II y a bien longtemps que la planète Mars se signale aux observateurs par les traits remarquables de sa constitution. Grâce a son voisinage relatif, le télescope a pu nous fournir une foule de documents sur sa géographie physique et même sur sa météorologie, et ce n'est pas une des sources les moins riches de conséquences quant à la philosophie du système solaire et de l'univers physique en général.
On sait que la planète Mars montre (fig. 1) des taches, les unes brillantes, les autres sombres, qu'il y a tout lieu de considérer les premières comme des continents et les autres comme des mers.

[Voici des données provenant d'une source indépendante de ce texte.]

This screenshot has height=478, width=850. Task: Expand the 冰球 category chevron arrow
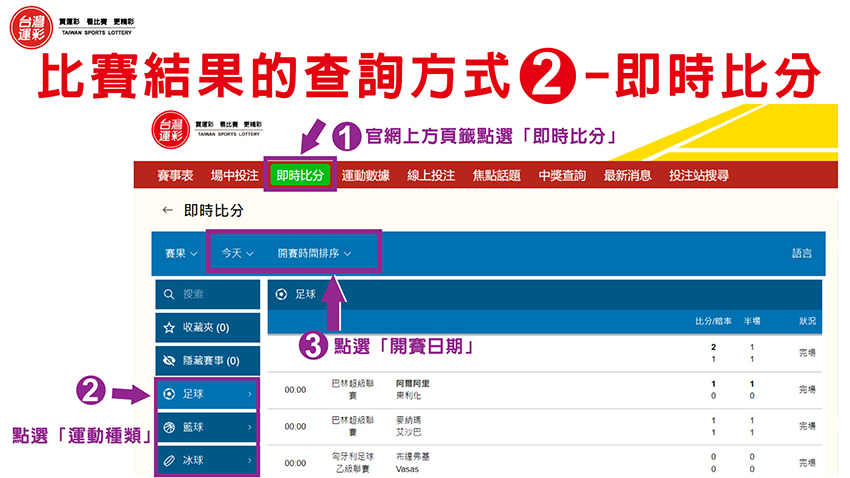[249, 462]
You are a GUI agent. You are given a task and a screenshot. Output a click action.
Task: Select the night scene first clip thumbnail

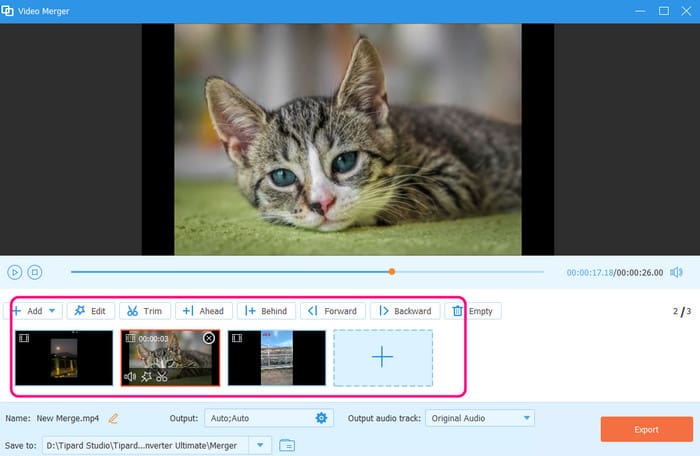click(64, 358)

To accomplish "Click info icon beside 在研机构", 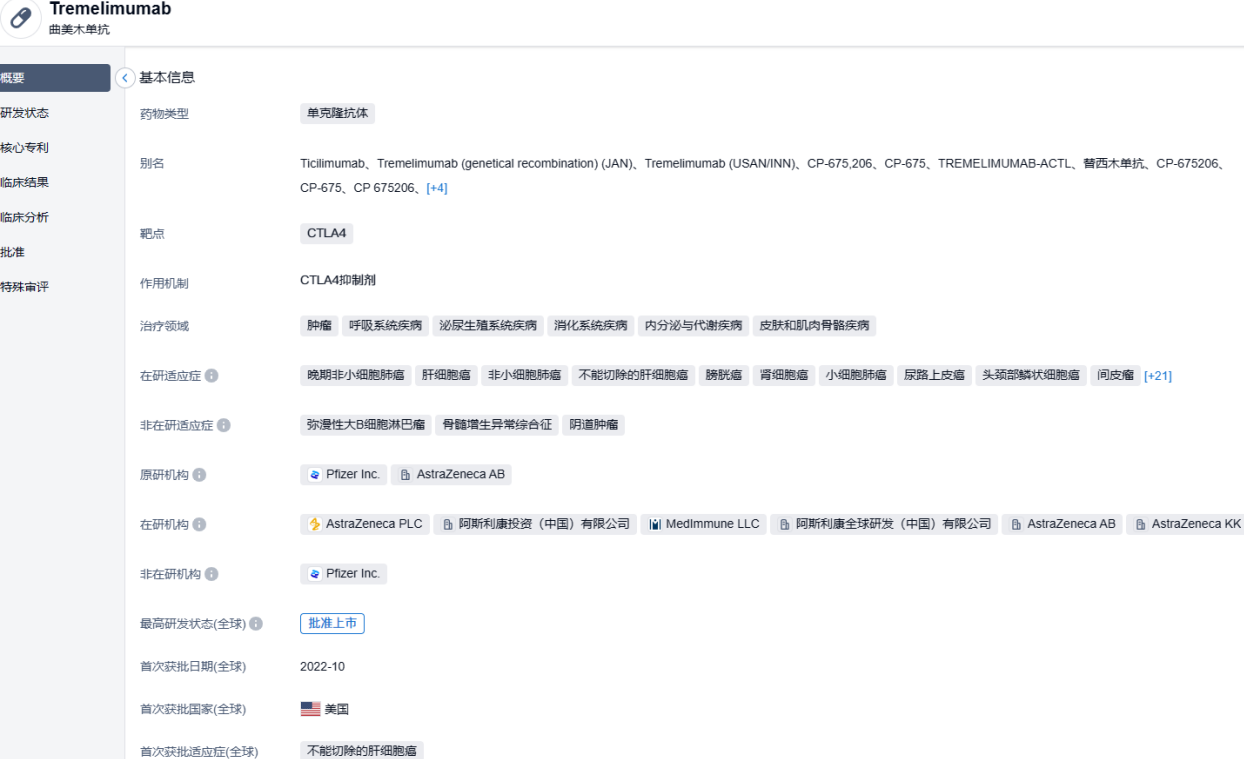I will pyautogui.click(x=200, y=525).
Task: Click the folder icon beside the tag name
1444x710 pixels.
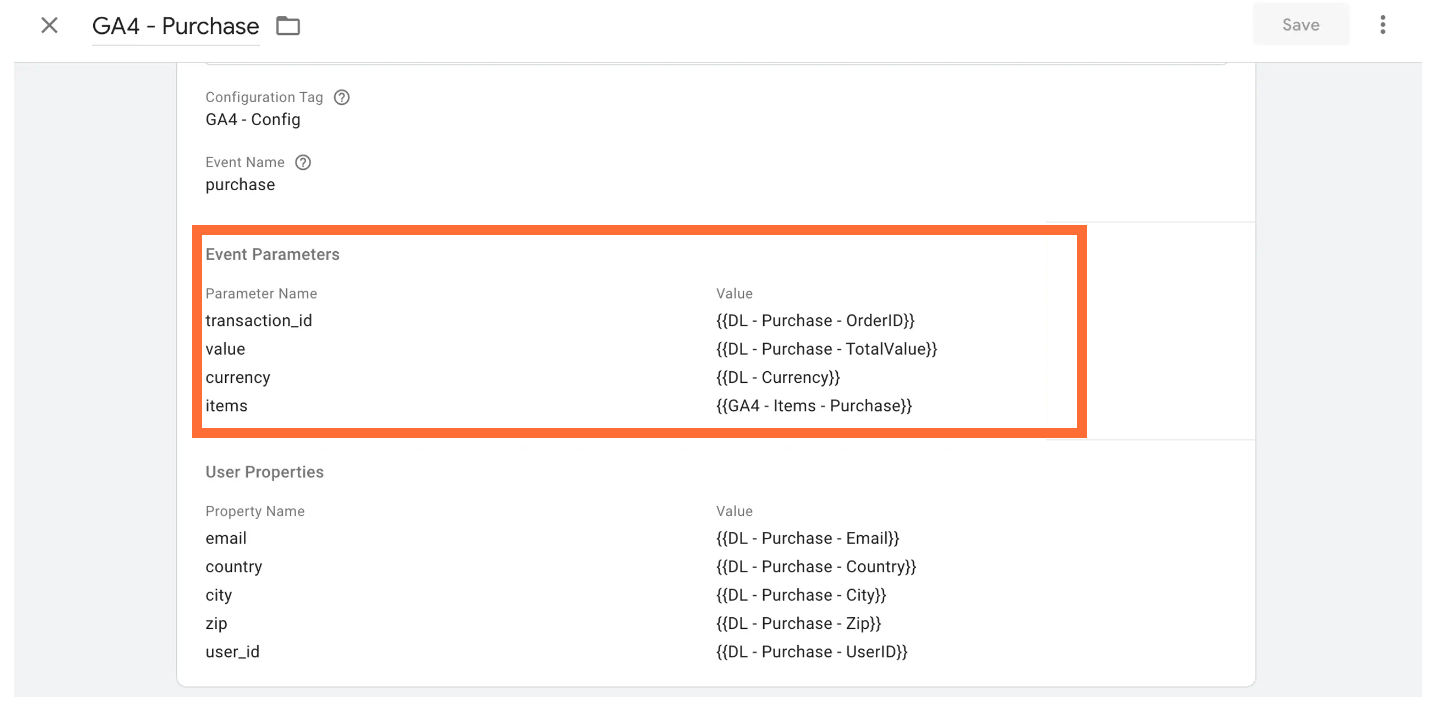Action: pos(288,24)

Vers les pôles se montrent de grandes zones blanches, tantôt plus grandes et tantôt plus petites, qui sont des calottes de glace susceptibles parfois de débâcle comme nos banquises terrestres. Les limites autour du pôle boréal en sont marquées vers le bas de la figure 1 pour l'année 1879. Dans l'atmosphère mince et transparente on reconnaît des nuages, des courants et souvent des tourbillons tout semblables aux cyclones qui se déchaînent chez nous.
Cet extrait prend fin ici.